*ЦЕЛЬ ЗАДАНИЯ 1*.
Перепишите без изменений часть фрагмента о революциях. Начните с места, где стоят слова «Если обратиться к», и остановитесь после слов «мы сейчас живем).».
*ЦЕЛЬ ЗАДАНИЯ 2*.
Объясните в одном–трех предложениях, почему, согласно тезису Маркузе во фрагменте о революциях, всякая революция оказывается преданной.
*ЦЕЛЬ ЗАДАНИЯ 3*.
Подхватите рассуждение из фрагмента о революциях и продолжите его после последнего предложения.

*ФРАГМЕНТ ДОКУМЕНТА*.
Б.К.: У Маркузе, по-моему, в «Эросе и цивилизации», есть такой тезис, что всякая революция — это преданная революция. Почему? Потому что всякая революция совершается объективно для того, чтобы решить конкретную историческую задачу и освободить какой-то определенный социальный слой. Однако ни одна революция не совершилась бы, если б у нее внутри не было некоего «драйва», некой внутренней потребности в тотальной свободе. Поэтому любая революция выходит за пределы своей исторической необходимости и потом происходит неизбежный откат в форме репрессий, когда приходится давить свой собственный освободительный потенциал, чтобы удержаться в рамках изначальной исторической задачи. Кстати, первым об этом написал Энгельс, а Маркузе развил ту же мысль уже во фрейдистских терминах. И в этом смысле урок русской революции был как раз двоякий. С одной стороны, это был невероятный вызов освобождения, анархический выплеск народной стихии, которую большевики с самого начала стараются каким-то образом упорядочить, выступая в роли «единственного европейца» в России. С другой стороны, репрессивно-разрушительный потенциал освободительного движения тоже был выявлен русской революцией с невероятной полнотой, хотя во многом это было повторением судьбы французской революции. А французская, хотя в меньшей степени, повторила судьбу английской, которая, в свою очередь, отчасти повторила историю гуситского движения XV века.

Если обратиться к историческим прецедентам, революция или захлебывается сразу, оборачиваясь контрреволюцией, или же она, побеждая, проходит все фазы. Именно так и происходит — как с русской революцией, так и с французской, и с английской: все начинается достаточно умеренно, это революционно-демократическая фаза. Потом наступает якобинская фаза, время революционной диктатуры (поразительный параллелизм: большевики называли себя «русскими якобинцами»). Затем следует фаза вырождения — термидор. Наконец, начинается фаза консолидации новой элиты (бонапартизм) и дальше уже — реставрация (это то, в чем мы сейчас живем).

*ЗАПИСИ ДАННЫХ*.
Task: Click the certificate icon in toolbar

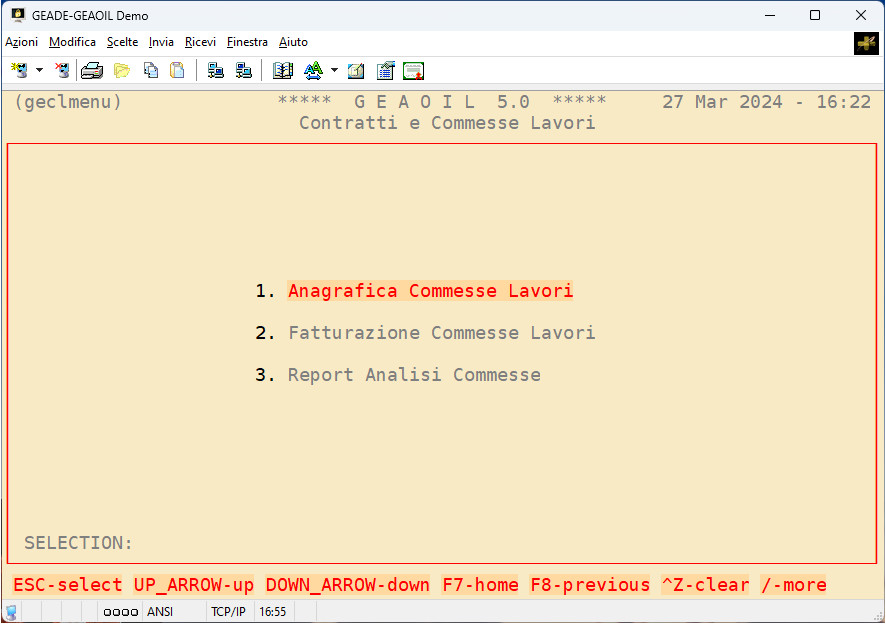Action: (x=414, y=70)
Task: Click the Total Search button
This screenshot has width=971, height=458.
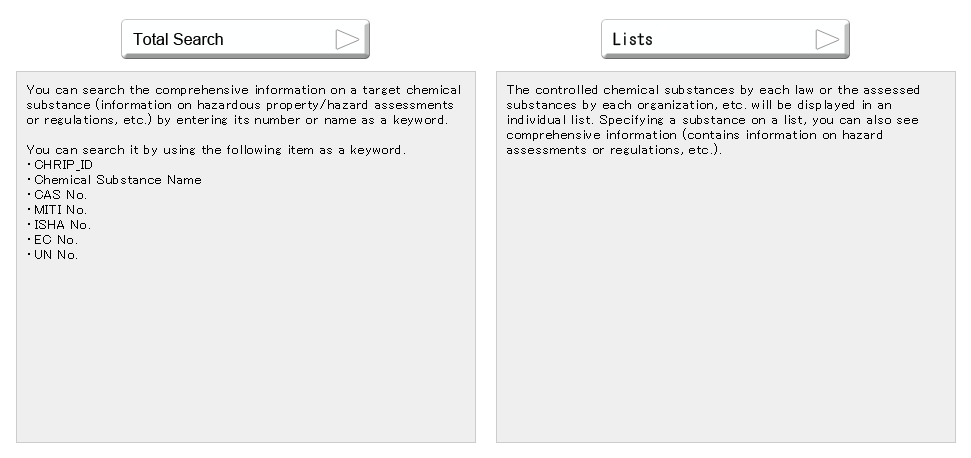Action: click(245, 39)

*ИТОГ РАБОТЫ 1*.
Если обратиться к историческим прецедентам, революция или захлебывается сразу, оборачиваясь контрреволюцией, или же она, побеждая, проходит все фазы. Именно так и происходит — как с русской революцией, так и с французской, и с английской: все начинается достаточно умеренно, это революционно-демократическая фаза. Потом наступает якобинская фаза, время революционной диктатуры (поразительный параллелизм: большевики называли себя «русскими якобинцами»). Затем следует фаза вырождения — термидор. Наконец, начинается фаза консолидации новой элиты (бонапартизм) и дальше уже — реставрация (это то, в чем мы сейчас живем).

*ИТОГ РАБОТЫ 2*.
Революция объективно совершается, чтобы решить конкретную историческую задачу и освободить определенный социальный слой, но без внутреннего «драйва», потребности в тотальной свободе, она бы не произошла. Поэтому она выходит за пределы своей исторической необходимости. Затем неизбежно наступает откат в форме репрессий: приходится подавлять собственный освободительный потенциал, чтобы удержаться в рамках изначальной задачи.

*ИТОГ РАБОТЫ 3*.
Во французской революции имело место военное поражение; мы проиграли холодную войну, — в принципе, это то же самое. Но в данном случае крушение империи и возврат к старому режиму является политическим выражением того, что уже новая, постреволюционная элита закрепляет свое положение, сажая над собой Бурбонов или Стюартов. То есть она ищет способ консолидироваться со старыми элитами, легитимировать свою новую власть за счет вхождения в мировой правящий класс Так, были проведены исследования английской аристократии, которые показали, что большая часть тех, кто сейчас в Англии ею считаются, своим происхождением обязаны революции или постреволюционному периоду. В этом смысле мы в России прошли полный цикл, потому что — кто повесил двуглавых орлов и призвал Международный валютный фонд? Кто запретил коммунистическую партию? Та же самая номенклатура, которая консолидировалась, развилась и в полной мере обуржуазилась.

Сейчас же мы находимся в некоей переходной фазе от реставрации к началу новой динамики, которая в Англии получила название «славной революции». Когда реакция, как и революция, выходит за пределы своих исторических задач, она тоже начинает подрывать саму себя. Тогда революционная динамика возвращается. В Англии она была совсем не радикальная, а Францию после реставрации 1813 года лихорадило еще лет 50-60.

«ХЖ»: В ходе наших редакционных дискуссий, помнится, мы говорили и о цене, которую России пришлось заплатить за ускоренную модернизацию.

Б.К.: Если говорить о цене модернизации, то в России она невероятно высока. Западная Европа проходила этот процесс на протяжении примерно двух столетий, а Россия должна была сделать это лет за пятьдесят. Соответственно и масштабы жертв несопоставимы. Но если брать в процентном отношении к мировому населению, то масштаб геноцида, который, например, имел место в XVIII веке во время освоения Америки европейцами, вообще не имеет прецедентов — это истребление целых цивилизаций, целых народов тут есть момент, который у нас стараются замолчать: с точки зрения либерального сознания, индейцы сами вымерли, не выдержав столкновения с европейской цивилизацией, а сталинский геноцид якобы имел целью осознанное уничтожение. Это неправда! Когда Сталин начинал коллективизацию, он не ставил задачу выморить восемь миллионов крестьян. Он был просто безразличен к количеству жертв, которое будет сопровождать тот или иной процесс. Если же взять освоение Америки, то цель истребления коренного населения как раз ставилась, только формулировалась она в религиозных категориях. Кальвинизм просто отказывал «дикарям» в праве на существование. Если Господь сделал их язычниками, значит, он заранее обрек их аду.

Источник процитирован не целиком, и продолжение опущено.